Microbial communities play key roles in ocean ecosystems through regulation of biogeochemical processes such as carbon and nutrient cycling, food web dynamics, and gut microbiomes of invertebrates, fish, reptiles, and mammals. Assessments of marine microbial diversity are therefore critical to understanding spatiotemporal variations in microbial community structure and function in ocean ecosystems. With recent advances in DNA shotgun sequencing for metagenome samples and computational analysis, it is now possible to access the taxonomic and genomic content of ocean microbial communities to study their structural patterns, diversity, and functional potential. However, existing taxonomic classification tools depend upon manually curated phylogenetic trees, which can create inaccuracies in metagenomes from less well-characterized communities, such as from ocean water. Herein, we explore the utility of deep learning tools—DeepMicrobes and a novel Residual Network architecture—that leverage natural language processing and convolutional neural network architectures to map input sequence data (k-mers) to output labels (taxonomic groups) without reliance on a curated taxonomic tree.
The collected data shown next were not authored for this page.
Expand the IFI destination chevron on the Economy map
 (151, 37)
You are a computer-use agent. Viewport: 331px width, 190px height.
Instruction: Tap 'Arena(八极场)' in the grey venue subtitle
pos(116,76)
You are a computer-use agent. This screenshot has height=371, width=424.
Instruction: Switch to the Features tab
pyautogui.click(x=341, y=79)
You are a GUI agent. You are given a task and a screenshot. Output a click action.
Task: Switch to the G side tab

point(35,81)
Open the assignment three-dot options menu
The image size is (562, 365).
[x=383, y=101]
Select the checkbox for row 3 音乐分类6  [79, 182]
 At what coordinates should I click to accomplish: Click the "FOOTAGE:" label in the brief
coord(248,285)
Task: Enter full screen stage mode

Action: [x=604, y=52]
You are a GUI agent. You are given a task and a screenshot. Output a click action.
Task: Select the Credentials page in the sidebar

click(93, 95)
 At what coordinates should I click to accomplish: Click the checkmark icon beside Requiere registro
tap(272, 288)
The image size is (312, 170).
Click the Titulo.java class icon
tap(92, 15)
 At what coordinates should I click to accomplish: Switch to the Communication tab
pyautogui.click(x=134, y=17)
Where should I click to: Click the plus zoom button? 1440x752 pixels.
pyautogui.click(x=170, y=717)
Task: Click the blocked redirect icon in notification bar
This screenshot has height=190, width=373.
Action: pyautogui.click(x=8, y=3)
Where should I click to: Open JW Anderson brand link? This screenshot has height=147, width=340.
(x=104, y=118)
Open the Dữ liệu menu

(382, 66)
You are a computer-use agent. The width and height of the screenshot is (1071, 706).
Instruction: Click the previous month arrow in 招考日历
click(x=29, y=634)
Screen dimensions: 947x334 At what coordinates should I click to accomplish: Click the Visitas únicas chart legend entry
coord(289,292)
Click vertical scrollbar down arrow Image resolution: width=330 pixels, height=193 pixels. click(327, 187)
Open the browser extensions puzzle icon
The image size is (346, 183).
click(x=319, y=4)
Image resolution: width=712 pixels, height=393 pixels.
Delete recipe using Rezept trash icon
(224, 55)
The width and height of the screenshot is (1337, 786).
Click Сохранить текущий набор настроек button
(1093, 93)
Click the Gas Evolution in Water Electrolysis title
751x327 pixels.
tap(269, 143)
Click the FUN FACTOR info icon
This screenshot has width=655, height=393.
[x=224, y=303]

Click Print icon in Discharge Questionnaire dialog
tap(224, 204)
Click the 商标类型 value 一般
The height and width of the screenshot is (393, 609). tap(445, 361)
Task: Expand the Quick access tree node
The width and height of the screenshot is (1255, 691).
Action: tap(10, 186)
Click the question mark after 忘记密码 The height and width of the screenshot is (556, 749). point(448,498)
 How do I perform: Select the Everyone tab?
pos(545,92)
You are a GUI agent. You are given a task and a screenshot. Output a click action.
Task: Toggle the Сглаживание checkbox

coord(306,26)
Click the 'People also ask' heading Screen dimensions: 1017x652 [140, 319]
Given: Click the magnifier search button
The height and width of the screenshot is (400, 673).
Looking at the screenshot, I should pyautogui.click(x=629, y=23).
We trained both models using metagenomic reads simulated from marine microbial genomes in the MarRef database. The performance of both models (accuracy, precision, and percent microbe predicted) was compared with the standard taxonomic classification tool Kraken2 using 10 complex metagenomic data sets simulated from MarRef. Our results demonstrate that time, compute power, and microbial genomic diversity still pose challenges for machine learning (ML). Moreover, our results suggest that high genome coverage and rectification of class imbalance are prerequisites for a well-trained model, and therefore should be a major consideration in future ML work.
IMPORTANCE
Taxonomic profiling of microbial communities is essential to model microbial interactions and inform habitat conservation. This work develops approaches in constructing training/testing data sets from publicly available marine metagenomes and evaluates the performance of machine learning (ML) approaches in read-based taxonomic classification of marine metagenomes. Predictions from two models are used to test accuracy in metagenomic classification and to guide improvements in ML approaches. Our study provides insights on the methods, results, and challenges of deep learning on marine microbial metagenomic data sets. Future machine learning approaches can be improved by rectifying genome coverage and class imbalance in the training data sets, developing alternative models, and increasing the accessibility of computational resources for model training and refinement.